Não vou, portanto, falar do Brasil, mas do reino imaginário de Banânia, onde algumas das medidas listadas no Manifesto Comunista já estão em curso. Enquanto se distrai a população com narrativas muito bonitas sobre a defesa da democracia, os donos do poder aprovam medidas que no espírito, se não na intensidade, estão perfeitamente alinhadas com o pensamento apresentado no Manifesto.
Por exemplo, em relação aos itens 2 e 3 da agenda citada, o parlamento de Banânia aprovou recentemente – a toque de caixa, à sorrelfa, de socapa (eu estava esperando uma oportunidade de usar essas expressões!) – uma reforma tributária que não estabelece sequer quais serão as alíquotas aplicadas, nem que produtos e serviços serão enquadrados no imposto seletivo, nem a forma como o conselho federativo vai centralizar e redistribuir recursos dos estados e municípios. Mas tudo isso, é claro, em nome da justiça social e da defesa do meio-ambiente.

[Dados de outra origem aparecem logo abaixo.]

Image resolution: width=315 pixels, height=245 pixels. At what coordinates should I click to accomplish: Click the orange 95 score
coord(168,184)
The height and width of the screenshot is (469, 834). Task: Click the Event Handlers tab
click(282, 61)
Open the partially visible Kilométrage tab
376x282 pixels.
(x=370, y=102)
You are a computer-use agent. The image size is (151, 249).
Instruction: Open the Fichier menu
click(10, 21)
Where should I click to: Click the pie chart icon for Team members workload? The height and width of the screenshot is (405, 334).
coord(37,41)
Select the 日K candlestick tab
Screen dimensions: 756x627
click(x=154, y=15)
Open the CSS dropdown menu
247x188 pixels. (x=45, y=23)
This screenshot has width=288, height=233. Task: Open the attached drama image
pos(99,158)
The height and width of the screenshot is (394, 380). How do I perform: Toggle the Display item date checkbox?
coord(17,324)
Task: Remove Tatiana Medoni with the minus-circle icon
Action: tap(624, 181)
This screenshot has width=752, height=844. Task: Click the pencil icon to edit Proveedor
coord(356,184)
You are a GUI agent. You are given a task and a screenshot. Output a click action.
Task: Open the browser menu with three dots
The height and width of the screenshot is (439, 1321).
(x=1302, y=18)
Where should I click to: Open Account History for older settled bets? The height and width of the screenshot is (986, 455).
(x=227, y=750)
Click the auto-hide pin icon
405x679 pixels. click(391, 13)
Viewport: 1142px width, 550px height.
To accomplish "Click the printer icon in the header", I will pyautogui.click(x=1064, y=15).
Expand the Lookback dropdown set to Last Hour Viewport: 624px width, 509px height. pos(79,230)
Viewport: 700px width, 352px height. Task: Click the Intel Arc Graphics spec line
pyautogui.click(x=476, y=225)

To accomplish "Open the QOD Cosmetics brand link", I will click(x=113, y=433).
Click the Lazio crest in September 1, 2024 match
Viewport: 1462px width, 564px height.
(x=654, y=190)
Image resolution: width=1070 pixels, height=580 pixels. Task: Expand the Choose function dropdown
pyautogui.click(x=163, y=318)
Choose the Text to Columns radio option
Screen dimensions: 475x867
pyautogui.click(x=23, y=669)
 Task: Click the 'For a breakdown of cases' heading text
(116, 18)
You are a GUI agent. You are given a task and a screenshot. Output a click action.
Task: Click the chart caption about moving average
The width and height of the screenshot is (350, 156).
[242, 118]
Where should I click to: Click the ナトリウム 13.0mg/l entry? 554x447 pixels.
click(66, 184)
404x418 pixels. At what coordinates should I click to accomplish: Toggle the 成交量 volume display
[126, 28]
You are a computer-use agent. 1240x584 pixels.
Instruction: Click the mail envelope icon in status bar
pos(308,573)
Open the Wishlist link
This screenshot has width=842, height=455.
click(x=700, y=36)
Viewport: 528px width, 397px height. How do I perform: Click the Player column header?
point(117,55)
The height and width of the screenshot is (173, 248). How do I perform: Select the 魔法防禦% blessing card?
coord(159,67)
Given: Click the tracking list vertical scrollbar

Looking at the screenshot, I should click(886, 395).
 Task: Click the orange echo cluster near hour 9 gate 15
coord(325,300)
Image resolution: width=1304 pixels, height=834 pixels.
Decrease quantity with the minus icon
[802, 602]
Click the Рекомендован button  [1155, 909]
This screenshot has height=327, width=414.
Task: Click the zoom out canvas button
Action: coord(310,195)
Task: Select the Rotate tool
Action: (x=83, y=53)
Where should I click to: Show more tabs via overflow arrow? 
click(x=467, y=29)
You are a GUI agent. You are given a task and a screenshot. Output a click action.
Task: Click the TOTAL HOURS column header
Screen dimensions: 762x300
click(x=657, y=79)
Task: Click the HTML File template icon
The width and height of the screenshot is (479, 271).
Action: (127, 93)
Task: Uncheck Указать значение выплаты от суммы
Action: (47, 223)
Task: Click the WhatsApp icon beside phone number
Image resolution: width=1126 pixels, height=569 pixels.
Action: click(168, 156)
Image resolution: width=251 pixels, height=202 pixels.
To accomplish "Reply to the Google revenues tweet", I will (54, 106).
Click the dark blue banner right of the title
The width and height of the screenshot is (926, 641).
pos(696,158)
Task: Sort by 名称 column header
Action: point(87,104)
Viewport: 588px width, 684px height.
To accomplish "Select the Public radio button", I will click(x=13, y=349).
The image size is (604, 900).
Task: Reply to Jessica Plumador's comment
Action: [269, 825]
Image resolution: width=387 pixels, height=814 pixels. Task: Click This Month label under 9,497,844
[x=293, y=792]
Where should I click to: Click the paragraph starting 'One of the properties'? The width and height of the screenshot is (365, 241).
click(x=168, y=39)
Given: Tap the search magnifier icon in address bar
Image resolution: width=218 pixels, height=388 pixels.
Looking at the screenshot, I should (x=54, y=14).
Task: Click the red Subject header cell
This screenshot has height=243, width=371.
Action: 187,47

Quem pode ser contra?
Ora, parece evidente e justa a ideia de que os mais pobres paguem, proporcionalmente, menos impostos que os mais ricos. Mas será que é isso mesmo que vai acontecer? Toda ideia pode ser usada para o bem e para o mal. Na ausência de cenários claros, estudos já sugerem que, na prática, os pobres serão mais uma vez penalizados.
Por exemplo, se entendi direito, já está assegurada na reforma a tributação progressiva sobre heranças. A revolução não tem pressa, não vai expropriar ninguém. Mas, a longo prazo, impostos fortemente progressivos permitem que, em poucas gerações, a transmissão de patrimônio conquistado a duras penas por um trabalhador pensando no futuro dos seus filhos e netos fique tão onerosa que, na prática, esse patrimônio deixará de existir, passando às mãos do Estado. E, ao que parece, a radicalização da ideia de progressividade não se limitará às heranças.
Será isso que se chama de “socialismo tributário”? O conceito é explicado com clareza neste artigo acadêmico, cujo objetivo é “demonstrar como a elevada carga tributária para as pessoas jurídicas e pessoas físicas, aliada a uma excessiva burocracia nas obrigações acessórias impostas pelo fisco, conduzem os contribuintes para um modelo de socialismo tributário, onde o Estado, através do controle da tributação, passa a controlar a economia e atividades empresariais e pessoais, consequentemente afetando o mercado de consumo e o contribuinte pessoa física, pois, no final das contas é ele que arca com o ônus da tributação”.
Ainda bem que não vivemos em Banânia.